Niveditha Shivrajkumar joined hands with RJ Pradeep from Sakkath Studios to make new webseries. Initially decided that series will be directed Vikram Yoganand, director of ‘Dr PAL’ web series Heegondhu Dina and Kushka (film) movie. Production house decided to name series as "Honeymoon" with seven episodes but later decided to make six episodes series.

Series is written by Nagabhushana, an actor who is mostly known for his humour sketches on YouTube. In addition to the writing, Nagabhushana also plays the lead character in the series. Sanjana Anand selected to plays the female lead, who debuted in 2019 Kannada film Chemistry of Kariyappa.
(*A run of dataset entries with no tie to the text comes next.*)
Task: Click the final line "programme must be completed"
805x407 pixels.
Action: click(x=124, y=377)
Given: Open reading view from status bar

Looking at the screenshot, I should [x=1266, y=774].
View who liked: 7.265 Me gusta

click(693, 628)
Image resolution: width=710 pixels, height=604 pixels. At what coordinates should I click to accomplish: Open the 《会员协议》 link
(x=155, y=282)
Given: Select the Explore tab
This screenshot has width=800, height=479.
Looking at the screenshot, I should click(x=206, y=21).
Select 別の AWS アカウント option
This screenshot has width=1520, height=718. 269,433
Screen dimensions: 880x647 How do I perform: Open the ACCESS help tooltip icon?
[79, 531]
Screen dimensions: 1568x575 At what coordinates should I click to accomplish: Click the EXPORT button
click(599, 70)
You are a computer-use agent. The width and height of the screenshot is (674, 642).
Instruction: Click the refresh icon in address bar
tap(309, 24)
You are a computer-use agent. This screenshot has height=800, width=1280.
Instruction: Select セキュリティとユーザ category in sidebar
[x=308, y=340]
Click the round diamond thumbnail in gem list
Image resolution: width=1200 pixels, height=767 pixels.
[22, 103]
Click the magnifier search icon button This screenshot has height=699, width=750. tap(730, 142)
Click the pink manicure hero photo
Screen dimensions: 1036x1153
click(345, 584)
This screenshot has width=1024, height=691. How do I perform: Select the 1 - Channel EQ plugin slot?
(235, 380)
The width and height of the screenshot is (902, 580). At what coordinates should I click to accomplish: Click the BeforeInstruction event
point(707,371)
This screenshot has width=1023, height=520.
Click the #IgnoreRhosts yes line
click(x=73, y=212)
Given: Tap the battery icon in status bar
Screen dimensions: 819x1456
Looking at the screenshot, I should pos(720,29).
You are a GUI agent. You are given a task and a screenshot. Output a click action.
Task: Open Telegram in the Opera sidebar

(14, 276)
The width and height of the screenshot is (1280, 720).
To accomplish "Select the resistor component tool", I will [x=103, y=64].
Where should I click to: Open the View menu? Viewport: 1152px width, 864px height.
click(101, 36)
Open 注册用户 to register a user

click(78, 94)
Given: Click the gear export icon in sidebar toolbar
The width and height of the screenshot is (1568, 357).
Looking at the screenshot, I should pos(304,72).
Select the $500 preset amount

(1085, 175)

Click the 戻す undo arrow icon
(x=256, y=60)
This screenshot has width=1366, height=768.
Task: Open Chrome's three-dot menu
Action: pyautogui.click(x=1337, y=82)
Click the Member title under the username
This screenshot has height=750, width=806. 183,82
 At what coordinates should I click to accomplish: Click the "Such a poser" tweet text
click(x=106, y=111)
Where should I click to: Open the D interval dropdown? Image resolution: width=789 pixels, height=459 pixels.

First phase of shooting done in Bengaluru, while the second is likely to be held in an interesting locality. The production house has roped in Vasuki Vaibhav to score music and Rahul Roy for cinematography. Later hired Shreesha Kuduvalli as additional cinematographer.

Most of the shooting done in Alleppey, Kerala. Shooting completed in June 2019. According to the production house, Honey Moon is the first webseries to be shot in Kerala.

==Release==
Series trailer released on 12 May 2022 by Dr. Shiva Rajkumar. Announces series will releases on 20 May 2022 in Voot Select.

The six episode first season premiered on 20 May 2022 on Voot.
Telugu dubbed version released on 27 November 2020 in aha. while Original Kannada version delayed several times and finally released on 20 May 2022.